Charged particles traveling between the grid and the collection electrode induce on the collection electrode a charge equal to their own (i.e. there is a space between the grid and the collection electrode where no shielding action occurs). Nevertheless, vastly increased rise times of the pulses measured at the collection electrode have been observed in ionization chambers including such grids or similar shielding structures. See, e.g., Wilkinson at 74-77; Rossi et al, Ionization Chambers and Counters: Experimental Techniques, Chapter 3 at 31-71 (McGraw-Hill 1949); Bunemann et al, "Design of Grid Ionization Chambers", A27 Can. Journal of Research 191-206 (1949); O. R. Frisch, Unpublished Report BR-49 (British Atomic Energy Project); and U.S. Pat. No. 4,047,040 to Houston (1977).
Gridded ionization chambers are presently in wide use for many applications involving detection and/or identification of charged particles. For instance, U.S. Pat. No. 4,150,290 to Erskine et al (1979) discloses a gridded ionization chamber adapted for detecting the energy, loss of energy per unit distance and angle of incidence of heavy ions. Butz-Jorgensen et al, "Investigation Of Fission Layers For Precise Fission Cross-Section Measurements With A Gridded Ionization Chamber", 86 Nuclear Science and Engineering 10-21 (1984) teaches using an ionization chamber with a Frisch grid to determine both the energy and the emission angle of charged particles emitted from a source positioned co-planar with the cathode of the chamber. Asselineau et al "Performance of a Bragg Curve Detector For Heavy Ion Identification", 204 Nuclear Instruments and Methods 109-15 (1982) discloses an ionization chamber which continuously samples the ionization along the track left by an entering ion (the sampling being achieved in a short section of the detector defined by a Frisch grid). The atomic number and energy of high energy heavy ions stopping in the ionization chamber are determined by Bragg curve spectroscopy. See also Hotzl et al, "Experiences With Large-Area Frisch Grid Chambers In Low-Level Alpha Spectrometry", 22 Nuclear Instruments and Methods in Physics Research 290-94 (1981) (the use of parallel-plate gridded ionization chambers for alpha spectrometry). Zurmuhle et al, 203 Nuclear Instruments and Methods 261-67 (1982) discloses a heavy ion charged particle telescope using gas ionization chambers with and without Frisch Grids as .DELTA.-E counters. See also Berceanu et al, "Detection And Identification of Heavy Ions at 180.degree. Using a Proportional Chamber", 35 Stud. And Cercet. Fiz. No. 5, 503-505 (Rumania 1983) (cylindrical ionization chamber with Frisch Grid used as a proportional .DELTA.E-E chamber to measure specific energy loss and residual energy of heavy ions).

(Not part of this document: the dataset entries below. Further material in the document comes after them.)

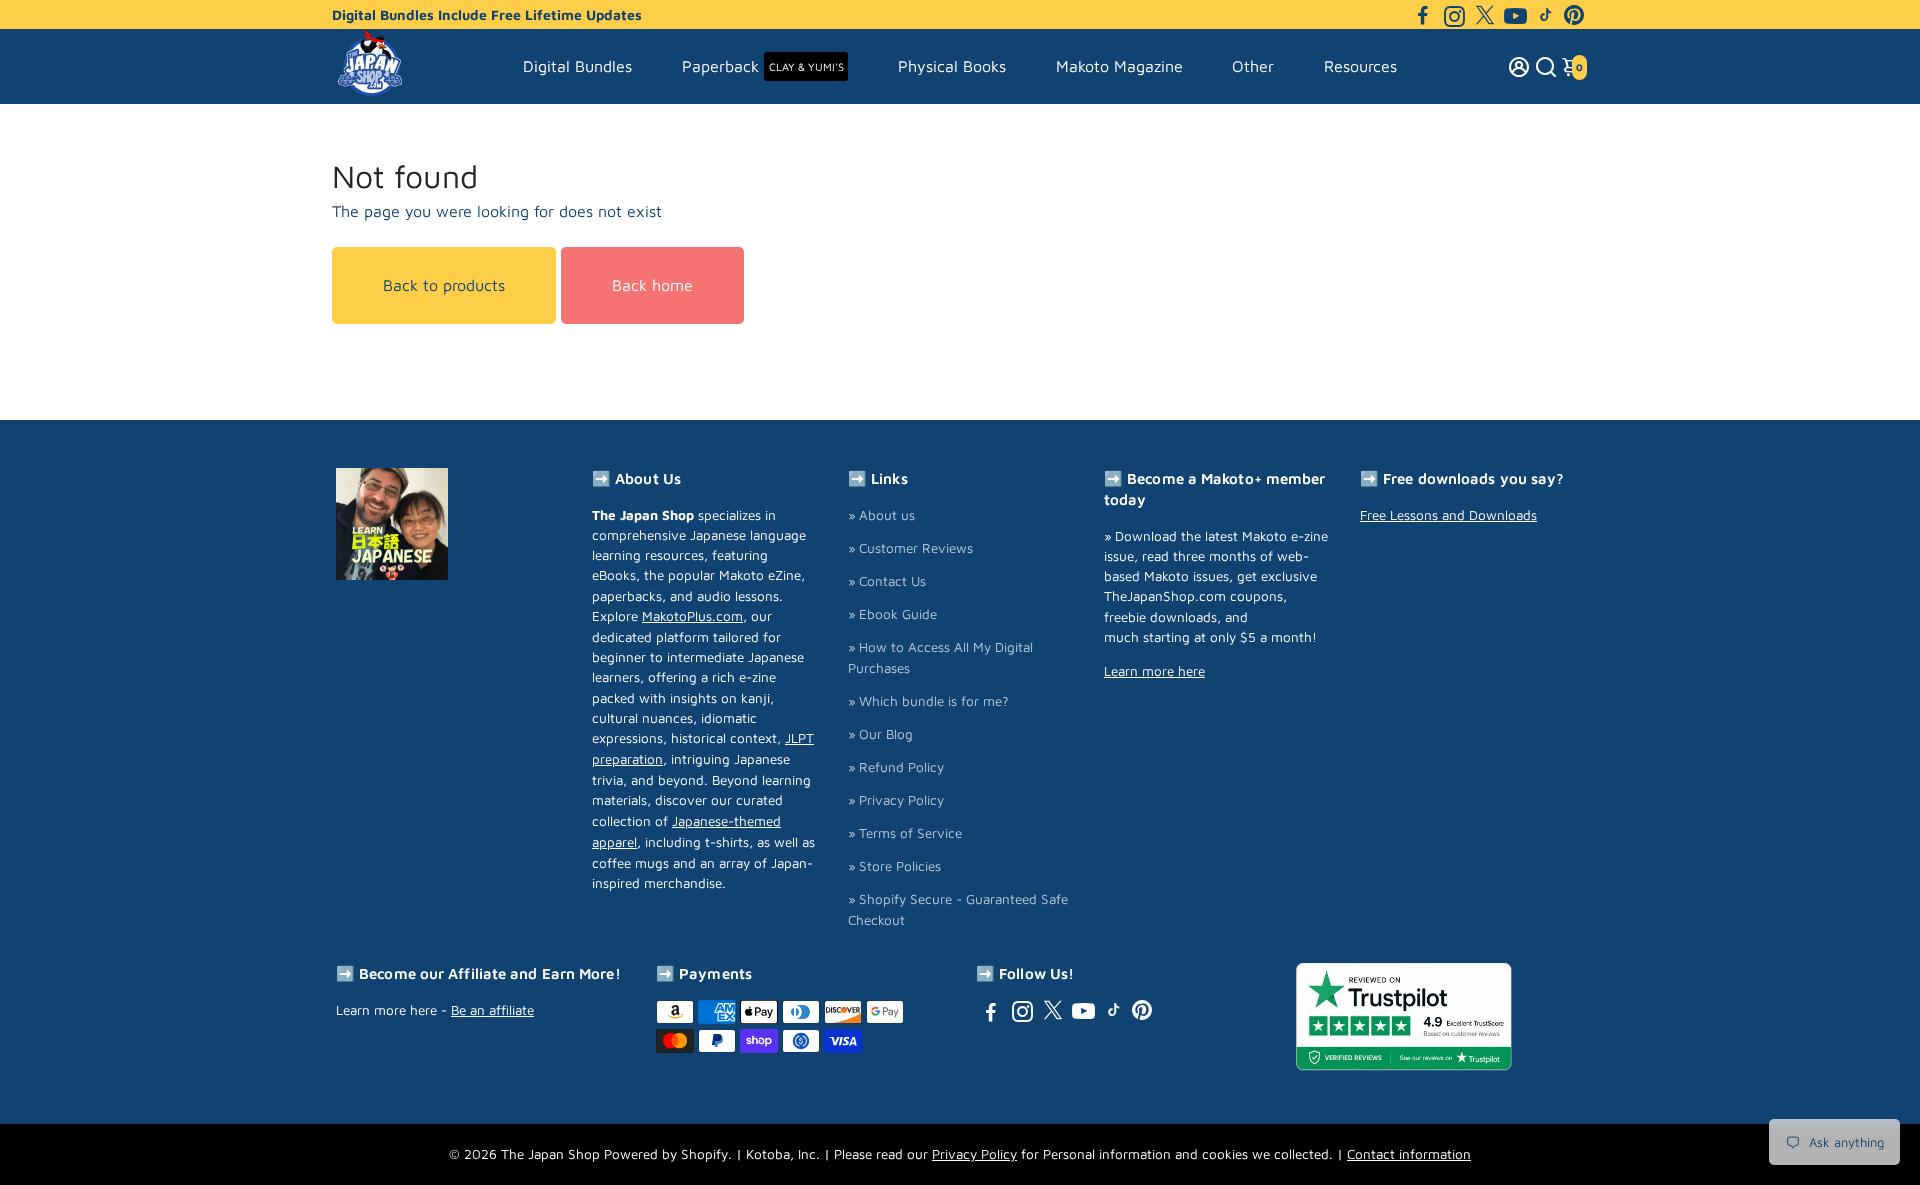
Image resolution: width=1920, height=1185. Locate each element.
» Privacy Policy (896, 800)
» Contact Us (887, 581)
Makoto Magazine (1119, 66)
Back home (652, 285)
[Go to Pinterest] (1574, 15)
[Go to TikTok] (1546, 15)
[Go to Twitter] (1485, 15)
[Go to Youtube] (1515, 15)
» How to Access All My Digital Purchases (940, 657)
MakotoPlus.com (692, 616)
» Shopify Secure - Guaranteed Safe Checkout (958, 909)
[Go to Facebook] (1423, 15)
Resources (1360, 66)
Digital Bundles (577, 66)
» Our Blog (880, 734)
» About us (881, 515)
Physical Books (952, 66)
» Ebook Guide (892, 614)
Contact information (1409, 1154)
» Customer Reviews (910, 548)
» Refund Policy (896, 767)
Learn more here (1154, 671)
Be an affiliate (492, 1010)
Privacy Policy (974, 1154)
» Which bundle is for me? (928, 701)
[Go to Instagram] (1454, 15)
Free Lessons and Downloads (1448, 515)
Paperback (763, 66)
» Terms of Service (905, 833)
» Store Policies (894, 866)
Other (1253, 66)
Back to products (444, 285)
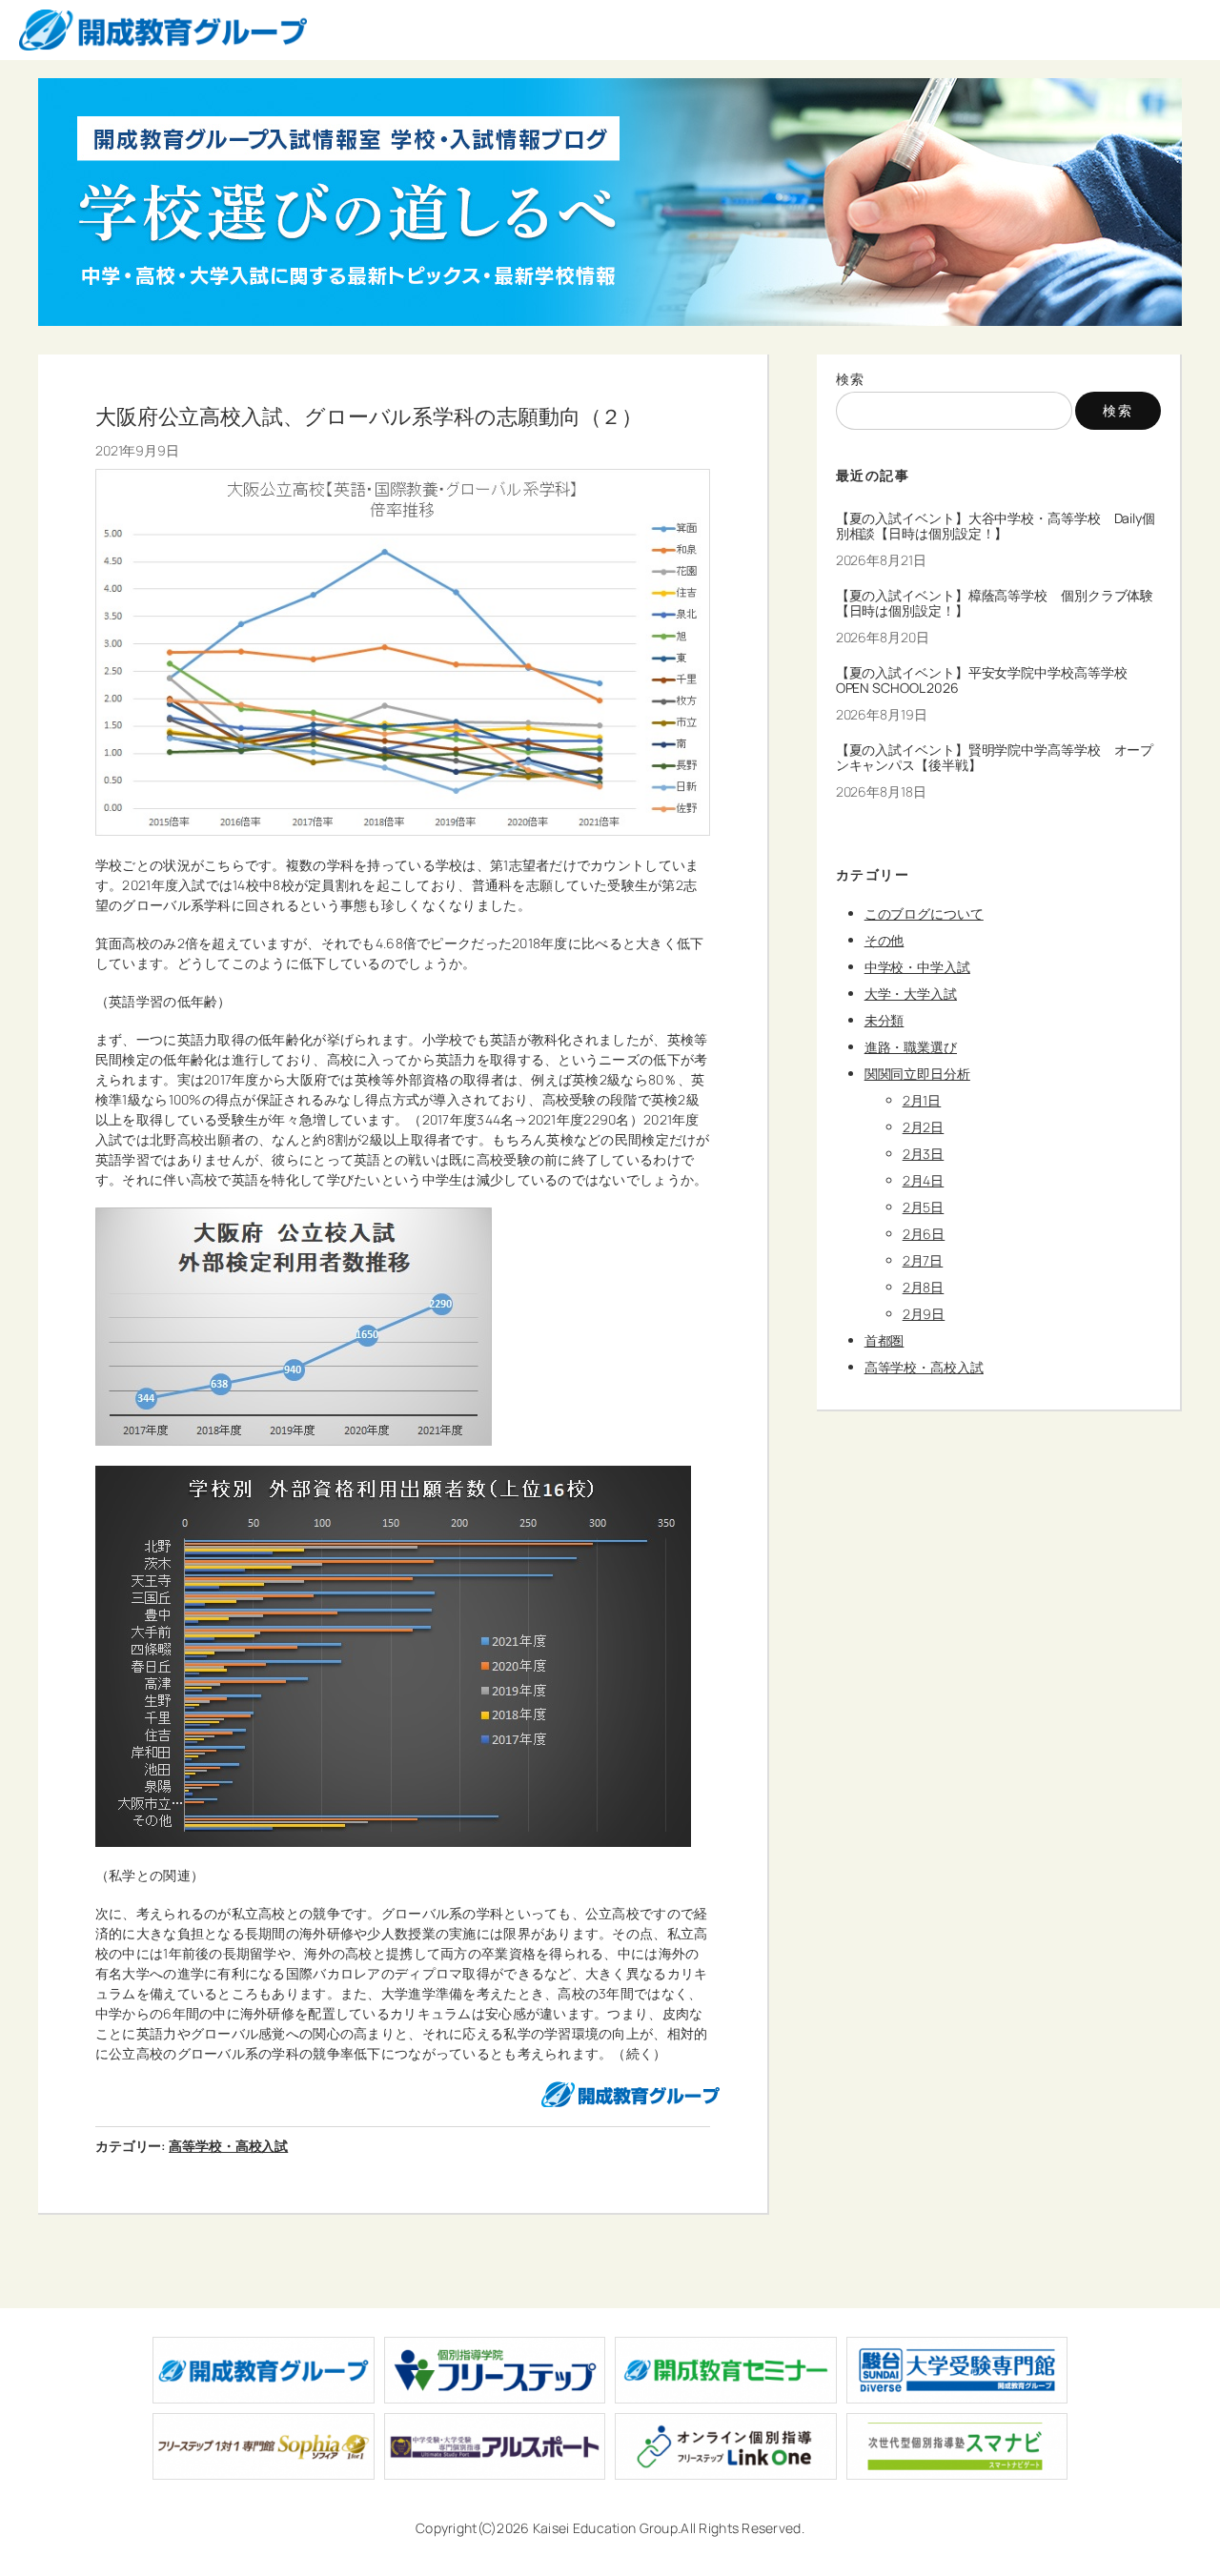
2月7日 (923, 1260)
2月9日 (924, 1314)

Other applications of gas ionization chambers include those described in U.S. Pat. No. 4,378,499 to Spangler et al (1983) (ion mobility detectors), U.S. Pat. No. 4,239,967 to Carr et al (1980) (trace water measurement) and U.S. Pat. No. 4,311,908 to Goulianos et al (1982) (gel electrophoresis). Ionization chambers are useful in almost any application wherein some property of an ionization event is to be determined, observed, or measured.